Menurut Sony, kelemahan baru terlihat ketika bus berada pada jalur dengan tanjakan dan turunan tajam. Sebab, banyak kecelakaan yang melibatkan bus terjadi pada kondisi jalan tersebut, khususnya saat melalui turunan tajam karena rem blong.
"Nah ketika masuk ke jalan yang ekstrem, berliku, naik turun, di situlah kelemahan tersebut muncul. Sayangnya, diketahui bersamaan dengan adanya korban cedera atau bahkan sampai hilang nyawa alias kecelakaan," ujarnya, dengan nada kesal.
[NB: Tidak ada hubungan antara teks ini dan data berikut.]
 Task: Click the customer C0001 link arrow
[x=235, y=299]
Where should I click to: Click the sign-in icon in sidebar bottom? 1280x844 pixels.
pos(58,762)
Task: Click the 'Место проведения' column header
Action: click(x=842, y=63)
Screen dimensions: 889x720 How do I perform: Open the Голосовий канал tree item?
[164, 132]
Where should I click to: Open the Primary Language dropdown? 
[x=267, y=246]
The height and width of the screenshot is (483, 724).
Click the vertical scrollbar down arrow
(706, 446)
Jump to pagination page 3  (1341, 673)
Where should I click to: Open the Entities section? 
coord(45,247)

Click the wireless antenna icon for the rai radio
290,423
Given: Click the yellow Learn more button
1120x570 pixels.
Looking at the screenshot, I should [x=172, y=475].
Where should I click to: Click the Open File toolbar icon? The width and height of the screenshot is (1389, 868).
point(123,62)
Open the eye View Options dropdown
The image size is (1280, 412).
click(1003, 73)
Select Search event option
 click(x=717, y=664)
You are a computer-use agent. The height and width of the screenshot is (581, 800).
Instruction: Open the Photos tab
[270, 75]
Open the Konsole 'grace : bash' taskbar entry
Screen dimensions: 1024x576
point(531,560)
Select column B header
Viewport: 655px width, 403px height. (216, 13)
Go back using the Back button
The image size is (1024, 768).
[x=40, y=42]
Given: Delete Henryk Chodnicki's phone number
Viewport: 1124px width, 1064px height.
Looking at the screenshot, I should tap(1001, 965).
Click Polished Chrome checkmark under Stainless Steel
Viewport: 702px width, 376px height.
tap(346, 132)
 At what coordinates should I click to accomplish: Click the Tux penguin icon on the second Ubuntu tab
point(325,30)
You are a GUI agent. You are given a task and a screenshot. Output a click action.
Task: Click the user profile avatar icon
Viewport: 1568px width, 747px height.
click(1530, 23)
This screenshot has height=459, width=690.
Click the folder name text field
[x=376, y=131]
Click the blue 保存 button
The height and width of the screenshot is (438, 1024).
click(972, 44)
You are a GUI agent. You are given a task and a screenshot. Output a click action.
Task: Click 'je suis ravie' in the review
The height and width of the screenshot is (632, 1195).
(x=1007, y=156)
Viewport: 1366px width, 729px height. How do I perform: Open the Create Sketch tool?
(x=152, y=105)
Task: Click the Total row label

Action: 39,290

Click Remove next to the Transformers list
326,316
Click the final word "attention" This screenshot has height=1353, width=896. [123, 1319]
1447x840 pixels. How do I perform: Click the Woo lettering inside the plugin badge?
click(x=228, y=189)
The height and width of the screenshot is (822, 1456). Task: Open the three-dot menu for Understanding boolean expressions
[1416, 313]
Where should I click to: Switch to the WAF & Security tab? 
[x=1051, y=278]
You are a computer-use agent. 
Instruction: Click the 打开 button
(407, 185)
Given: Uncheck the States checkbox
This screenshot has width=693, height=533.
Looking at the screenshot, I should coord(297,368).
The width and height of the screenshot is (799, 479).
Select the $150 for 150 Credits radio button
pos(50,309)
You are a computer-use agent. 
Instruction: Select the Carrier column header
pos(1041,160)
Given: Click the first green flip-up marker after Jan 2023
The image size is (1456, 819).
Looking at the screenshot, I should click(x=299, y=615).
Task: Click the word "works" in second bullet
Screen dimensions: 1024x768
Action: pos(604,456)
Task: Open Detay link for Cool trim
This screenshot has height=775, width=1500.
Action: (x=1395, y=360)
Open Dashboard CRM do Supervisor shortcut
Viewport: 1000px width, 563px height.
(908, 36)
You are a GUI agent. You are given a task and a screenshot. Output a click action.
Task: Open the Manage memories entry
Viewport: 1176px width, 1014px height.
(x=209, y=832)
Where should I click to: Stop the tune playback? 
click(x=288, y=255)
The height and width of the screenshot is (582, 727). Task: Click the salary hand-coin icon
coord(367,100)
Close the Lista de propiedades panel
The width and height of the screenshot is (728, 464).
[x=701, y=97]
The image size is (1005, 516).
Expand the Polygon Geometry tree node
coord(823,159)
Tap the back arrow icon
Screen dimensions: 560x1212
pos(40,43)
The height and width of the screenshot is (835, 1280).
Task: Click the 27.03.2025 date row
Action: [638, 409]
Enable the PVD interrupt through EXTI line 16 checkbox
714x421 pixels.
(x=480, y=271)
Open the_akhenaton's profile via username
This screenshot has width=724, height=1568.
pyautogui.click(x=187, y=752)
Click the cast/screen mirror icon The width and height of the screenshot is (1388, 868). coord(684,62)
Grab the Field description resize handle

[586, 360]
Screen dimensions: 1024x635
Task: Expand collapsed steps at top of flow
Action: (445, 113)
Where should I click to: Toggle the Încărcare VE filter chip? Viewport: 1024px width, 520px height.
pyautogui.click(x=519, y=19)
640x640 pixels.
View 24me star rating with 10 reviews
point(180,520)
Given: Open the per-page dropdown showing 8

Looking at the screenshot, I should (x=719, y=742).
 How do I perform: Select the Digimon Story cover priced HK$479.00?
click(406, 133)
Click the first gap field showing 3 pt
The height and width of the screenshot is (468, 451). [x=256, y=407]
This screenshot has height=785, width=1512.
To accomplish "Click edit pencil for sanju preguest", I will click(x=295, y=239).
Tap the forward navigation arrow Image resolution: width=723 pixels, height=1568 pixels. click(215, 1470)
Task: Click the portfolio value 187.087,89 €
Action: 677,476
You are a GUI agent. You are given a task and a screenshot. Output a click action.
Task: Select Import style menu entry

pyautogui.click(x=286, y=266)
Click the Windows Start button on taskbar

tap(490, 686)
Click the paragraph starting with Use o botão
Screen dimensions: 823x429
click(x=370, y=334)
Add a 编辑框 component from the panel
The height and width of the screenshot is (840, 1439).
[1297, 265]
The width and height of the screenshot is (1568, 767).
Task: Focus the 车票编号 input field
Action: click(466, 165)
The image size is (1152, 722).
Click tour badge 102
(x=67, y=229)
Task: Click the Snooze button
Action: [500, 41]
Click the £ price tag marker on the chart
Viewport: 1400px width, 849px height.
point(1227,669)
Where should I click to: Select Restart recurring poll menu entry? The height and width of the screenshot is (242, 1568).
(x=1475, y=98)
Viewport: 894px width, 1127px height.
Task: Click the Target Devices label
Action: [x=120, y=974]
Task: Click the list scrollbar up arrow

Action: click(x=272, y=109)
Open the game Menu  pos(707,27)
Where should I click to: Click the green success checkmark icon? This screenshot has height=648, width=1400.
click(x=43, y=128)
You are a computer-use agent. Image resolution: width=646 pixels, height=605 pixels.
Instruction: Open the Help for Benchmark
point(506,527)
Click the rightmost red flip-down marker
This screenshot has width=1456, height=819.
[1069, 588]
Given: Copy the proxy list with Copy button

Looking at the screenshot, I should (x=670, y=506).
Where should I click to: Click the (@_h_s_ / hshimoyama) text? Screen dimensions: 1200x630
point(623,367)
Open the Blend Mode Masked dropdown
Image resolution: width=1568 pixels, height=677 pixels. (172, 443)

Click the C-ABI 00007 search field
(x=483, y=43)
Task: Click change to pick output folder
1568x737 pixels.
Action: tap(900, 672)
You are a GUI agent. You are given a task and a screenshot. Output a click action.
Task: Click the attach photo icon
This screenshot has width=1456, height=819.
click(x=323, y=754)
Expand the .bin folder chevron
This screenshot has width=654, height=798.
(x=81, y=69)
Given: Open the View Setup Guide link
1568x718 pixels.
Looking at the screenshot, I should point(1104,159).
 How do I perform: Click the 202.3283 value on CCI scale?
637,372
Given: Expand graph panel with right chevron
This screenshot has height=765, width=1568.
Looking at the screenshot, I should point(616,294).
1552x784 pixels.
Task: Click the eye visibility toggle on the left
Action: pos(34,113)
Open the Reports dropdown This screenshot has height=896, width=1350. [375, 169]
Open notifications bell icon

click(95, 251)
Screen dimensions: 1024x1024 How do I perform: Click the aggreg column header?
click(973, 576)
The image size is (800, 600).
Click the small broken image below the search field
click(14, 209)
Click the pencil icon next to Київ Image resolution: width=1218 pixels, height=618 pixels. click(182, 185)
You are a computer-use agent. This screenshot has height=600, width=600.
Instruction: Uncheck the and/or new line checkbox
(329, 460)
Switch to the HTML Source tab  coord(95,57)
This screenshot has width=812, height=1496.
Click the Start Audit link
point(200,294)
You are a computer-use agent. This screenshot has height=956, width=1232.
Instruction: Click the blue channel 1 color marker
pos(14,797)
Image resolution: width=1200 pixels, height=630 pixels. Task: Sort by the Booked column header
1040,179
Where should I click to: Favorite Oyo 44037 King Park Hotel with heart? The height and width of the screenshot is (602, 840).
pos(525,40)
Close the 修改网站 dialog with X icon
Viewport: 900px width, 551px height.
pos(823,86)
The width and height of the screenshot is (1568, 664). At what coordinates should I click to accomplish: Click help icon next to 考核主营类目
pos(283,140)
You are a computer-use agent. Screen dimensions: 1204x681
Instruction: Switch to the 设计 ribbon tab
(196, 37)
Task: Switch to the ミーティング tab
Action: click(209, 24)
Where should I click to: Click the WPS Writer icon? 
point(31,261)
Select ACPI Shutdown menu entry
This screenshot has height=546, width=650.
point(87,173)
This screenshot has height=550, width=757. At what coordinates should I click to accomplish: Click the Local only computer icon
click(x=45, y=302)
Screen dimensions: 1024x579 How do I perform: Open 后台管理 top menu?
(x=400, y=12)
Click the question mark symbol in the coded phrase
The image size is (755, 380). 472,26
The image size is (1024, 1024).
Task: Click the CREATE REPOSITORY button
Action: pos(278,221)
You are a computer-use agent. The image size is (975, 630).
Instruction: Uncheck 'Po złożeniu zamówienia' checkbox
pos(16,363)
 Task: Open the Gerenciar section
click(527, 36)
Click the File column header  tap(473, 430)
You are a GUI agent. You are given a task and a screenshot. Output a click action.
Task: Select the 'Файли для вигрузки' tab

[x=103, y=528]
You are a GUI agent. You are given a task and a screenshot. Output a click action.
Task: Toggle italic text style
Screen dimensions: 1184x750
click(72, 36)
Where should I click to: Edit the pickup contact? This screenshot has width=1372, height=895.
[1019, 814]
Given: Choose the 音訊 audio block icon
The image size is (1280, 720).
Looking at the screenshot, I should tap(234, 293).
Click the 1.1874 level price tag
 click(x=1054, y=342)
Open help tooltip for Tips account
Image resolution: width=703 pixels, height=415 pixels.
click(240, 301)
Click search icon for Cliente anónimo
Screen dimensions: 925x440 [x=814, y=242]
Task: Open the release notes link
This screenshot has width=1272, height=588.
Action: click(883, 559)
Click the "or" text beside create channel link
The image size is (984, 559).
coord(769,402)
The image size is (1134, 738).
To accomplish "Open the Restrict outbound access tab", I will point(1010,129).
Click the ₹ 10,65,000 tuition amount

Selain memastikan kondisi bus terawat, lanjut dia, pengemudi juga disarankan menghapal kondisi jalan. Apabila tidak mengetahui, maka diwajibkan melalui jalan utama agar tidak terjadi kecelakaan.
"Ini pelajaran untuk para pengemudi bus karena sudah sering kecelakaan. Jadi pilih-pilih medan yang sesuai aturan, dimensi, kemampuan, dan tingkat risiko terkecil. Jangan main asal trabas sekali pun secara jarak lebih dekat," ujarnya.